• SELECTED TEXT:
═══
I agree with the majority that neither Li nor Garcia presents facts that would fall within a nuisance per se exception.

GRIFFIN, J. (concurring in part).

While concurring *484 in the result in each case, I write separately to register my disagreement with the rationale and to reiterate my adherence to the views I stated in Li v Feldt (After Remand), 434 Mich. 584, 596; 456 NW2d 55 (1990) (GRIFFIN, J., concurring in part and dissenting in part). Under the analysis there outlined, which rejects the "historical approach" construction of § 7 of the governmental tort liability act, MCL 691.1401 et seq.; MSA 3.996(101) et seq., both of these cases would be dismissed for failure to fit within any of the five narrowly drawn statutory exceptions to immunity set forth in the act.

LEVIN, J. (separate opinion).

In the last appearance of these consolidated cases in this Court, Li v Feldt (After Remand), 434 Mich. 584, 592; 456 NW2d 55 (1990), this Court declared that the statute immunizing governmental agencies from tort liability[1] "preserved judicially created exceptions to immunity which were formulated before July 1, 1965."[2]

The lead opinion proceeds on that premise, but concludes that public nuisance is not an exception to governmental immunity. The lead opinion does not define public nuisance, and declines to "pass on [the] question" whether the Li and Garcia plaintiffs "have properly stated claims of public nuisance...."[3] The opinion states that decisions of this Court that arguably presented public nuisance claims[4] should not be read to establish a *485 public nuisance exception to governmental immunity because these cases fall "comfortably within `the category of trespass-nuisance'"[5] and are therefore "`in line with the [trespass-nuisance] exception adopted [in Hadfield].'"[6]

The lead opinion then cites authority suggesting that there is a nuisance per se exception to governmental immunity,[7] but finds it unnecessary to decide whether such an exception has been judicially recognized because "neither Li nor Garcia presents a colorable claim of nuisance per se" as the term has been defined by this Court.[8]

In essence, then, the lead opinion states that nuisance per se might well be an exception to governmental immunity, but is not presented by these cases, while public nuisance — no matter what it may be, and whether or not presented by these cases — is not an exception to governmental immunity.
═══
• RECORD LIST:
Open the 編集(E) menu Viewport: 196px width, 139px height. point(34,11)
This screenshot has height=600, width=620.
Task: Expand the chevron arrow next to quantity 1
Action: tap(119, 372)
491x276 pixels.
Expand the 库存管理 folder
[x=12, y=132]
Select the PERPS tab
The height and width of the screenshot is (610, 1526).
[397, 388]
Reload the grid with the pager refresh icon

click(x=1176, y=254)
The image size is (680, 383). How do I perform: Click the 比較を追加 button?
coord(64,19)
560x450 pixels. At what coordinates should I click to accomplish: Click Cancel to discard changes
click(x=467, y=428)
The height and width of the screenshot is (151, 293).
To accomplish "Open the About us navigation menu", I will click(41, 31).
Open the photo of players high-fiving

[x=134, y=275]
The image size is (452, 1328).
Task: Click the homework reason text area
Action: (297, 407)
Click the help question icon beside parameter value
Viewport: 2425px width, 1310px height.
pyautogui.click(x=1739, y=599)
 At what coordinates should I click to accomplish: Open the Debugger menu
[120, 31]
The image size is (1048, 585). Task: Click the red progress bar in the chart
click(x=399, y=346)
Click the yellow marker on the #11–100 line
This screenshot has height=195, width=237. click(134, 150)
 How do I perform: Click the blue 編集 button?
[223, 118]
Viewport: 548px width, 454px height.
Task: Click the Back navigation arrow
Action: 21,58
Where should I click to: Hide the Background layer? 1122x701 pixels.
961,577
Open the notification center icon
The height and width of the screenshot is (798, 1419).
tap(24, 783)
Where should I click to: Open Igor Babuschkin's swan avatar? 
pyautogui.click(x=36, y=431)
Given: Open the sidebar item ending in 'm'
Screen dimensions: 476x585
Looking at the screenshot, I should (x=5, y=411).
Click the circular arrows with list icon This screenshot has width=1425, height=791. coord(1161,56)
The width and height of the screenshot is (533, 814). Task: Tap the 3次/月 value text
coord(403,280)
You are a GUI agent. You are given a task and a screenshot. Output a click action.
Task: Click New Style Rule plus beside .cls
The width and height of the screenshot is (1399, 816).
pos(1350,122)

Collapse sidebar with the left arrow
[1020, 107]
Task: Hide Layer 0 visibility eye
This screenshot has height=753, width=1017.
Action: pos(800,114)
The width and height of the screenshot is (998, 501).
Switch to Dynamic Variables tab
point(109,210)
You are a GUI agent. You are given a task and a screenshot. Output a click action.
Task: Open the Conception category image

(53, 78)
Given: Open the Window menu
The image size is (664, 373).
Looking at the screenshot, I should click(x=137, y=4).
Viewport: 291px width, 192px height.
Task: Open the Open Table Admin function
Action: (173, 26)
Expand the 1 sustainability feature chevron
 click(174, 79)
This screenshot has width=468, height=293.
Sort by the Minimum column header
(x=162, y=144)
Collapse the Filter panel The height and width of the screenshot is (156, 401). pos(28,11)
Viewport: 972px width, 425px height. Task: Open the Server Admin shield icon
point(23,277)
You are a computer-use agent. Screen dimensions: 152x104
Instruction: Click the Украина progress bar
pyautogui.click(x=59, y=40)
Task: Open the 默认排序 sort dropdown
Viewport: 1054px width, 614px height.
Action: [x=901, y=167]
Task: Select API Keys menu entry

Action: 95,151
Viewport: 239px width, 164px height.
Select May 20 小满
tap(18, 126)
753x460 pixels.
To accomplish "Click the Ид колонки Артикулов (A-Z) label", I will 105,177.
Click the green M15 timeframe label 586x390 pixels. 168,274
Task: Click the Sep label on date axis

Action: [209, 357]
═══
• STATED PROBLEM 1:
Using the opinion excerpt, answer each question:
(a) Which justice wrote the opinion concurring in part?
(b) Before what date must judicially created exceptions to immunity have been formulated to be preserved by the statute?
(c) According to the lead opinion, what kind of claim does neither Li nor Garcia present?
• STATED PROBLEM 2: Reproduce the opinion excerpt from "GRIFFIN, J. (concurring" up to and including "in the act.".

• WRITTEN RESPONSE 1:
(a) Griffin, J.
(b) July 1, 1965
(c) A colorable claim of nuisance per se

• WRITTEN RESPONSE 2:
GRIFFIN, J. (concurring in part).

While concurring *484 in the result in each case, I write separately to register my disagreement with the rationale and to reiterate my adherence to the views I stated in Li v Feldt (After Remand), 434 Mich. 584, 596; 456 NW2d 55 (1990) (GRIFFIN, J., concurring in part and dissenting in part). Under the analysis there outlined, which rejects the "historical approach" construction of § 7 of the governmental tort liability act, MCL 691.1401 et seq.; MSA 3.996(101) et seq., both of these cases would be dismissed for failure to fit within any of the five narrowly drawn statutory exceptions to immunity set forth in the act.